** Task **
From the abstract on flurbiprofen enantiomers, list every body site where pressure was applied while responses of spinal cord neurons were recorded.

** Document segment **
New Insights into the Site and Mode of Antinociceptive Action of Flurbiprofen Enantiomers

Abstract

The S‐enantiomer of flurbiprofen has been shown to have both antiinflammatory and antinociceptive effects, whereas R‐flurbiprofen is antinociceptive but not antiinflammatory. Importantly, only S‐flurbiprofen inhibited prostaglandin biosynthesis in vitro at therapeutic concentrations. R‐flurbiprofen did not undergo significant chiral inversion to S‐flurbiprofen in rats and humans. A study was conducted to gain new insight into the possible sites and modes of action of flurbiprofen enantiomers. In a modified Randall Selitto assay, both enantiomers were antinociceptive in a dose‐dependent manner after systemic administration. After local administration into the inflamed paw, only S‐flurbiprofen produced significant dose‐related antinociception. In a physiologic study, we recorded extracellularly from nociceptive spinal cord neurons that were rendered hyperexcitable. Intravenous administration of R‐ and S‐flurbiprofen reduced responses of neurons to pressure applied to the inflamed knee and the noninflamed ankle and paw in a dose‐dependent manner. When injected directly into the knee joint, only S‐flurbiprofen but not R‐flurbiprofen reduced responses to pressure. These results suggest a central site of antinociceptive action for R‐ and S‐flurbiprofen and an additional peripheral site for S‐flurbiprofen. The findings may be of clinical relevance, as it was demonstrated that both enantiomers also were antinociceptive in humans. Because R‐flurbiprofen caused less toxicity in rats than the S‐enantiomer or the racemic compound, a reduction in the quantitatively most important side effects in the gastrointestinal tract might be achieved with the use of R‐flurbiprofen for pain therapy.

** Provided information **
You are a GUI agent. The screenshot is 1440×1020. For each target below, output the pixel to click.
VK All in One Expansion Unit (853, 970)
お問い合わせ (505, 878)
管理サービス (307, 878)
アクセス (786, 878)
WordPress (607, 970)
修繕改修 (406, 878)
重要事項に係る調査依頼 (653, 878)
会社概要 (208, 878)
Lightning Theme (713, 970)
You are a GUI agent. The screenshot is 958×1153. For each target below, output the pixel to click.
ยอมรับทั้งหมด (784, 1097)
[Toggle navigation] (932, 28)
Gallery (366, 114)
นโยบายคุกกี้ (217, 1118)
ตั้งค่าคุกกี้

** Answer to this problem **
- The inflamed knee
- The noninflamed ankle
- The noninflamed paw